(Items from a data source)
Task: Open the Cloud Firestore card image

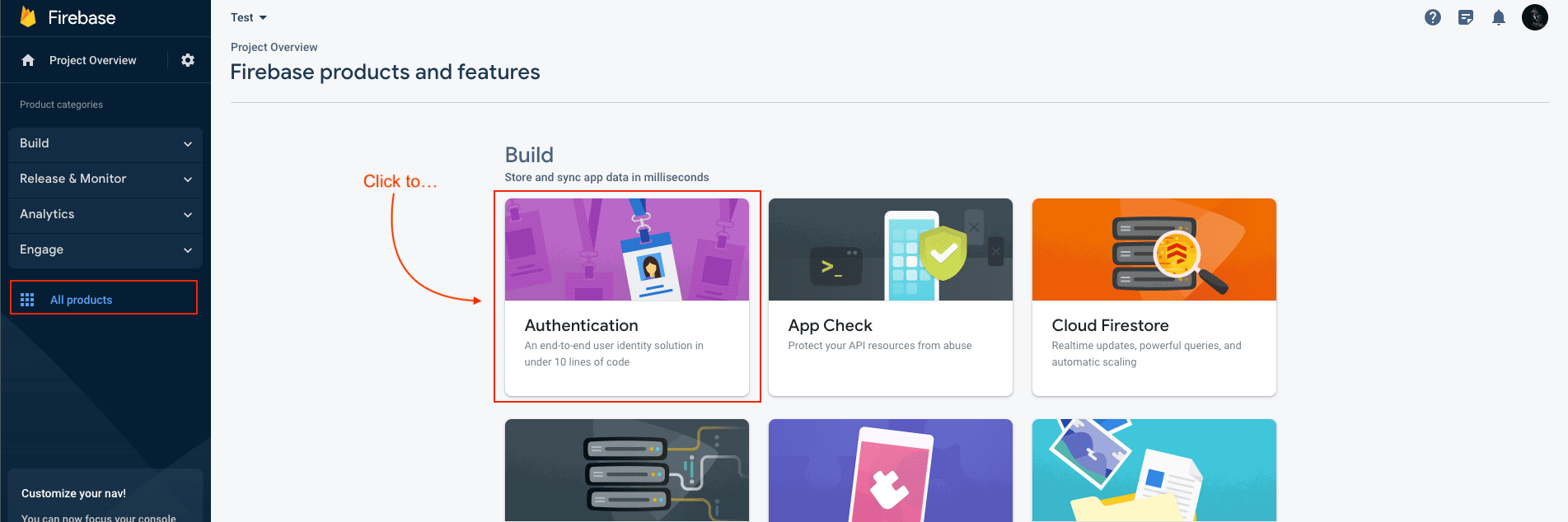Action: click(1154, 249)
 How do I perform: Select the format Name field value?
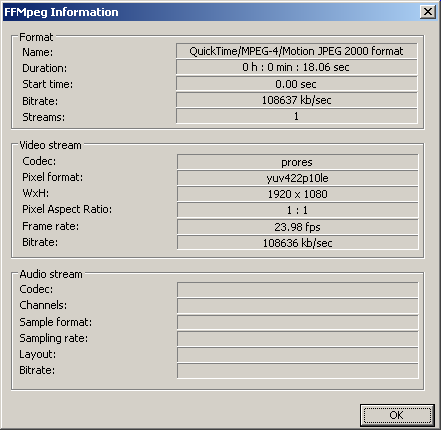297,51
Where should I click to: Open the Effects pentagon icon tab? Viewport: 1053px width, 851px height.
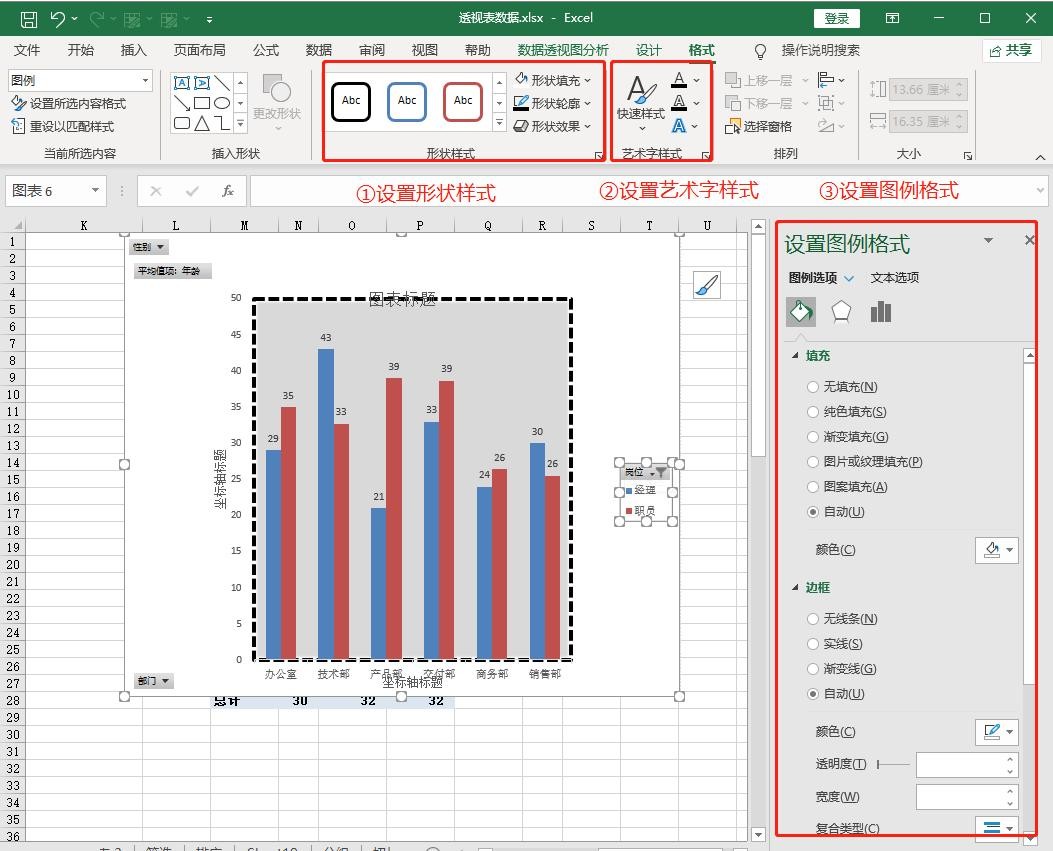pyautogui.click(x=841, y=312)
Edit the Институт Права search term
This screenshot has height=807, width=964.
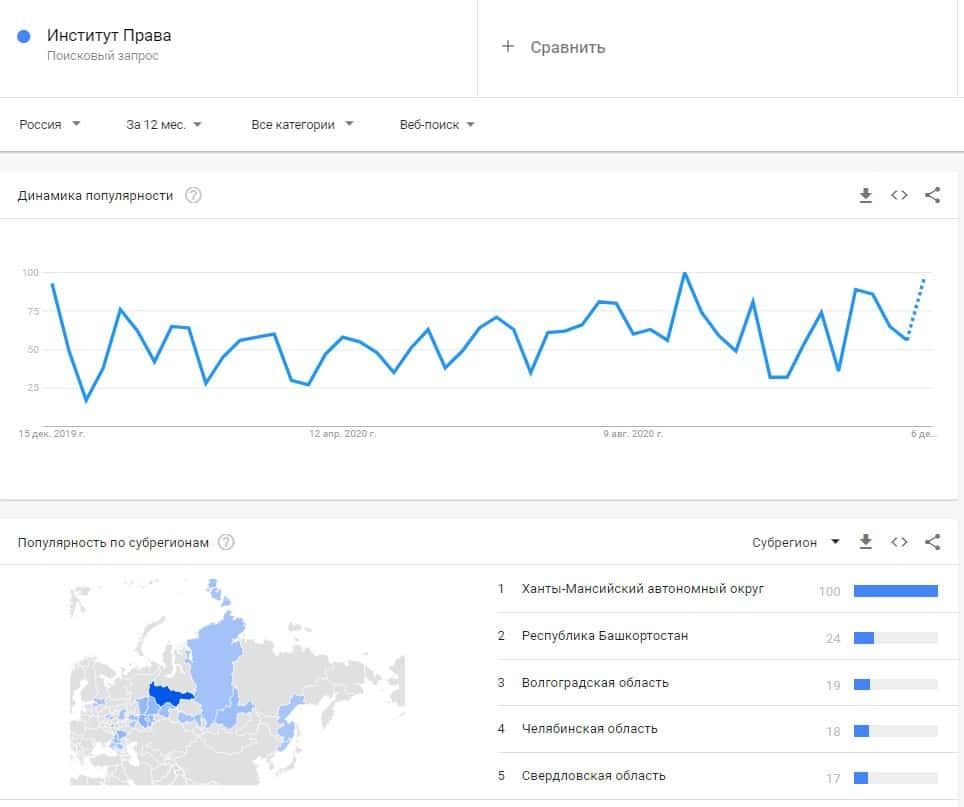[109, 36]
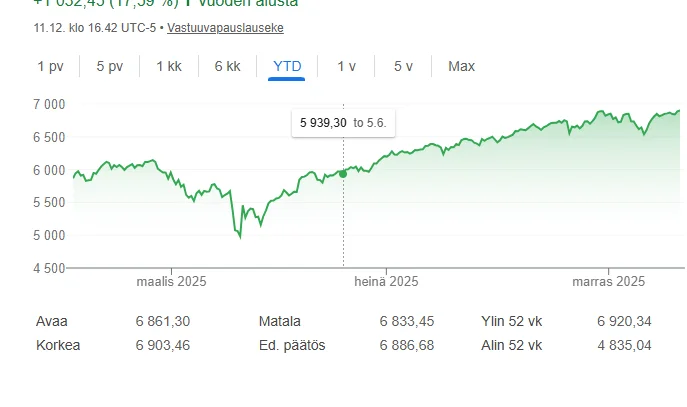Click the green data point marker
Image resolution: width=687 pixels, height=407 pixels.
pos(343,174)
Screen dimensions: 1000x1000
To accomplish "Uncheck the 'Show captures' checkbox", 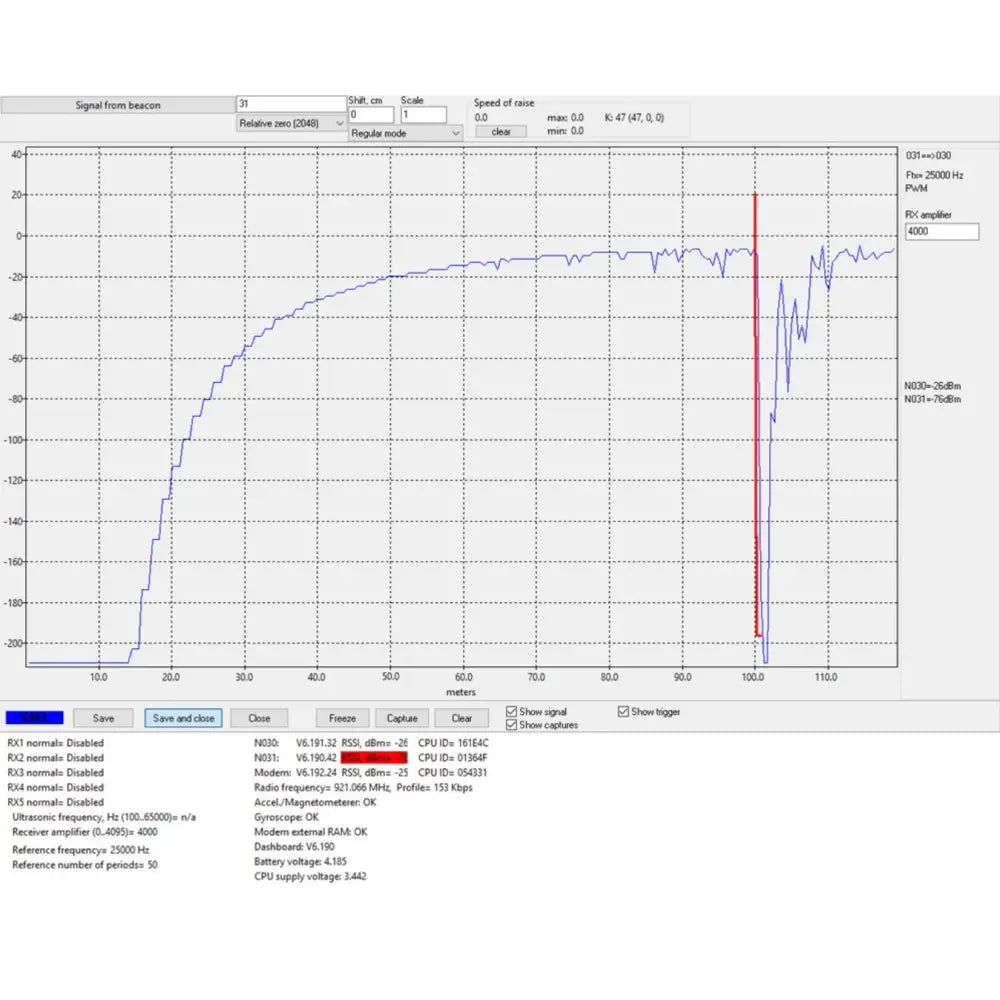I will (512, 725).
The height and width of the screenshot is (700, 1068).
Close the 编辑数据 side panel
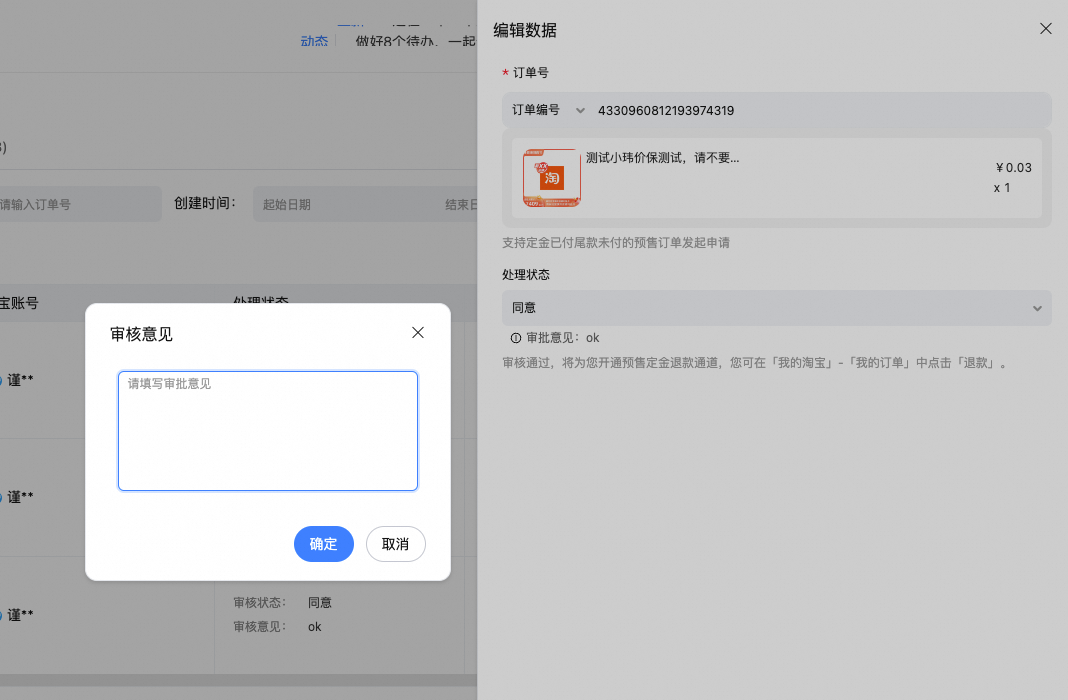click(x=1045, y=29)
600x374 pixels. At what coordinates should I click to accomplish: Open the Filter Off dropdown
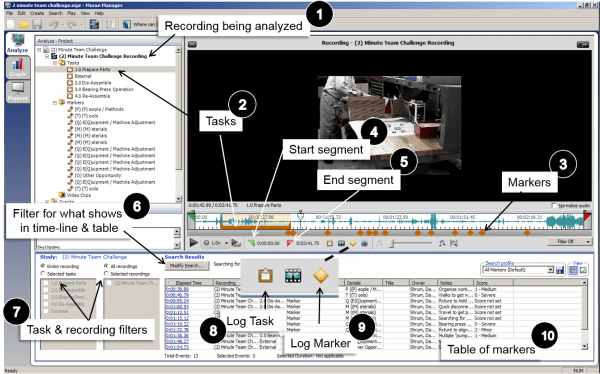pyautogui.click(x=569, y=242)
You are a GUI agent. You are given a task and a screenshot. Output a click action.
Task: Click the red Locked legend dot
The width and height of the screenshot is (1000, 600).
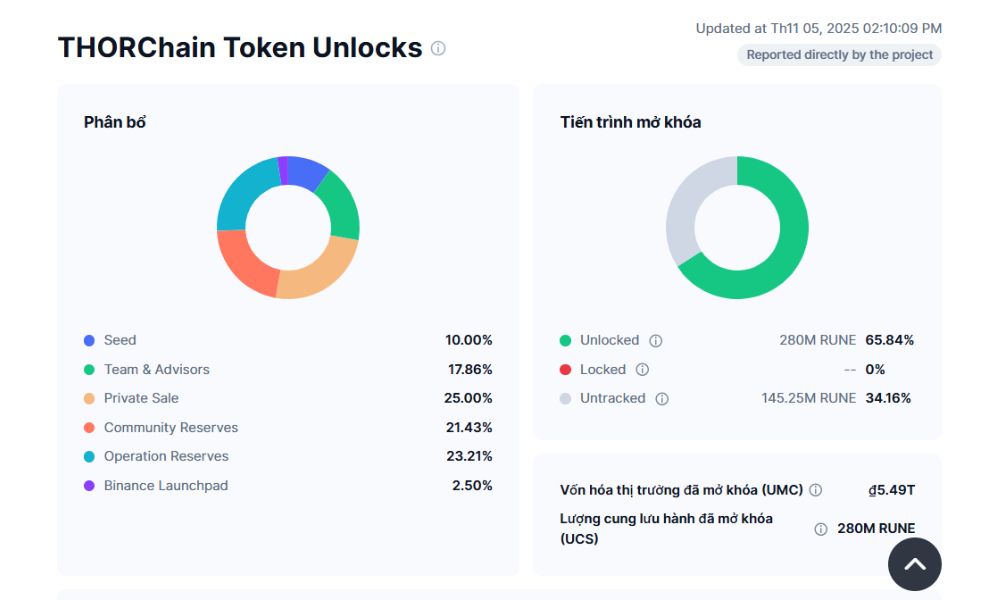click(566, 369)
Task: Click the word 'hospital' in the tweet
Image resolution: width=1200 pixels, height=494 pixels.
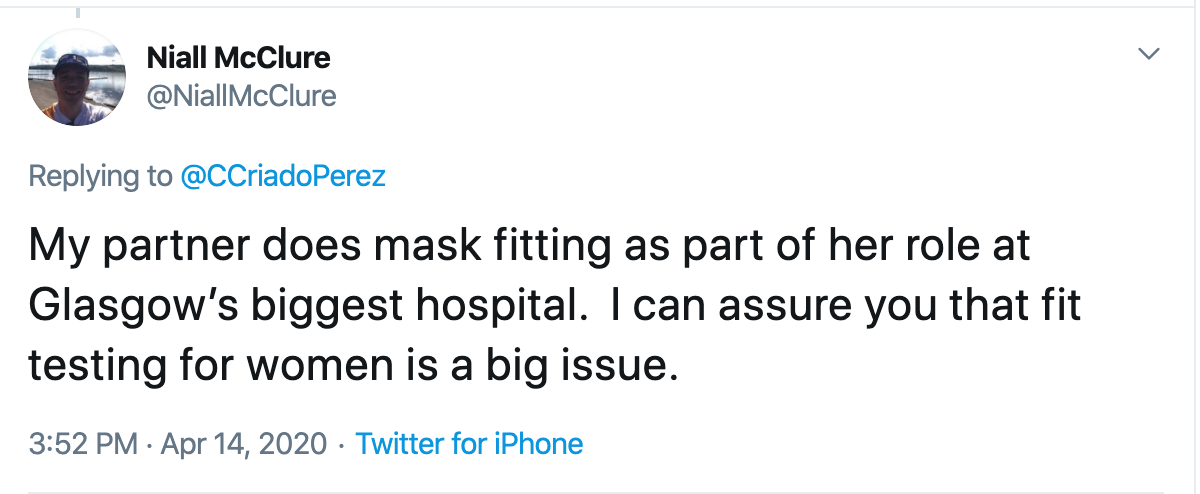Action: (485, 307)
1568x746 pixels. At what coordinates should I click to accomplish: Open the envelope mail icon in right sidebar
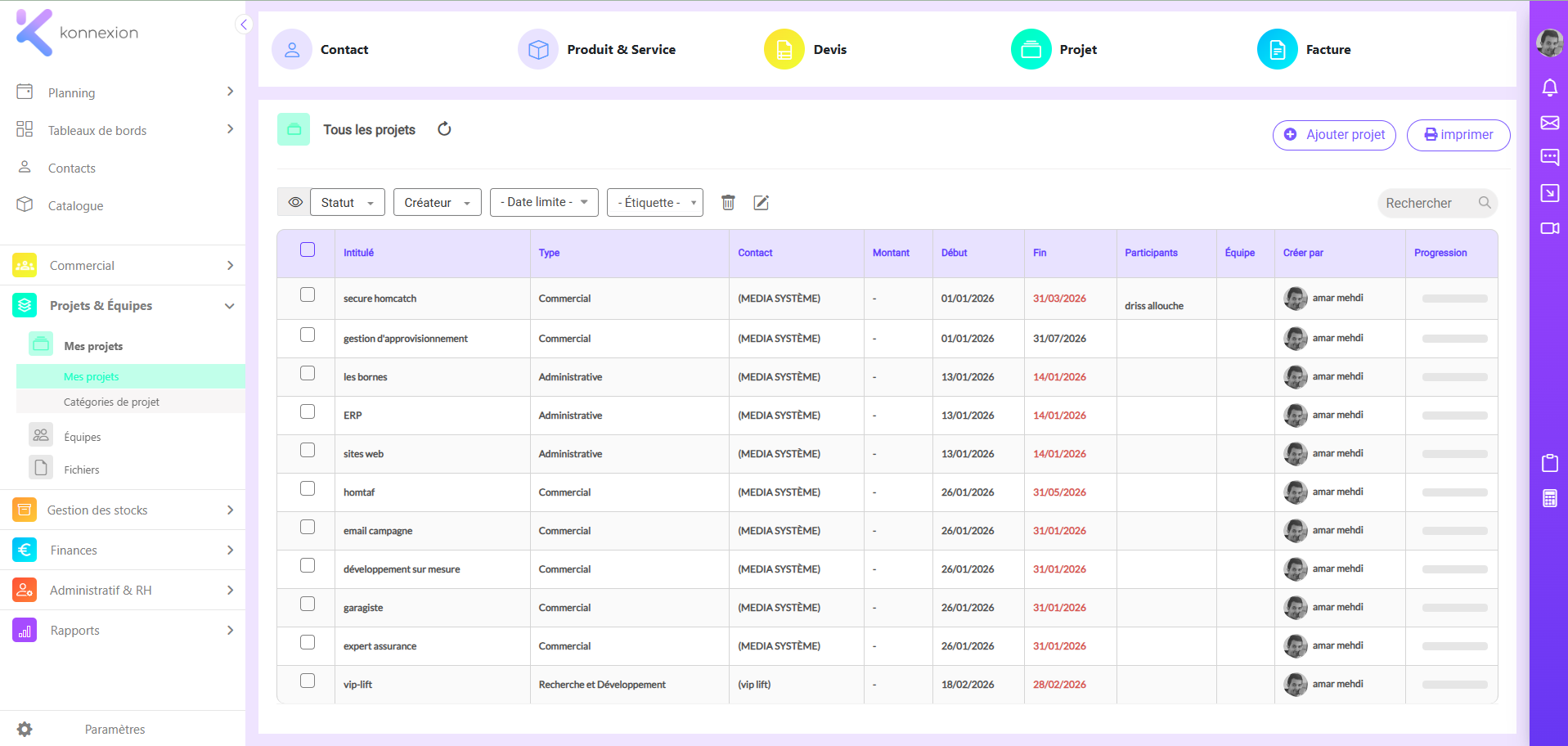(x=1549, y=123)
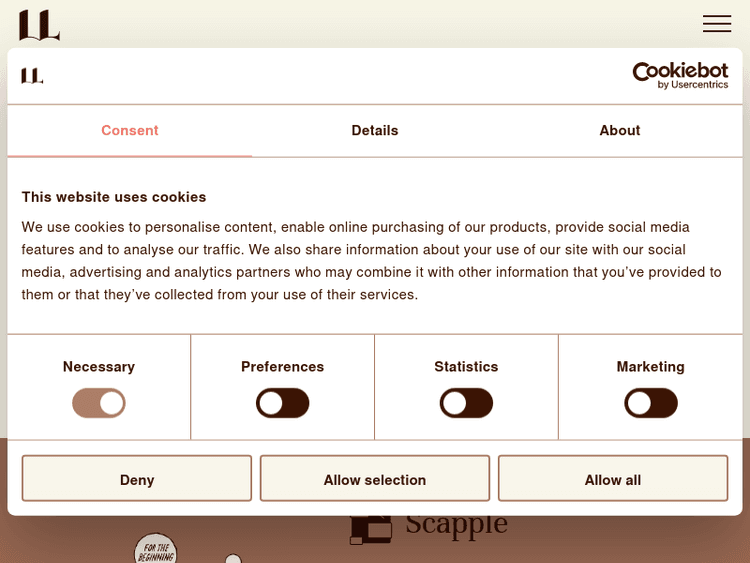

:: TRY IT ::
Repeat, exactly and with no pictures, each line from the line that holds "1568x746 pixels. At" through the last line of the records above.

:: EXERCISE SOLUTION ::
1568x746 pixels. At what coordinates should I click to accomplish: Open the envelope mail icon in right sidebar
(x=1549, y=123)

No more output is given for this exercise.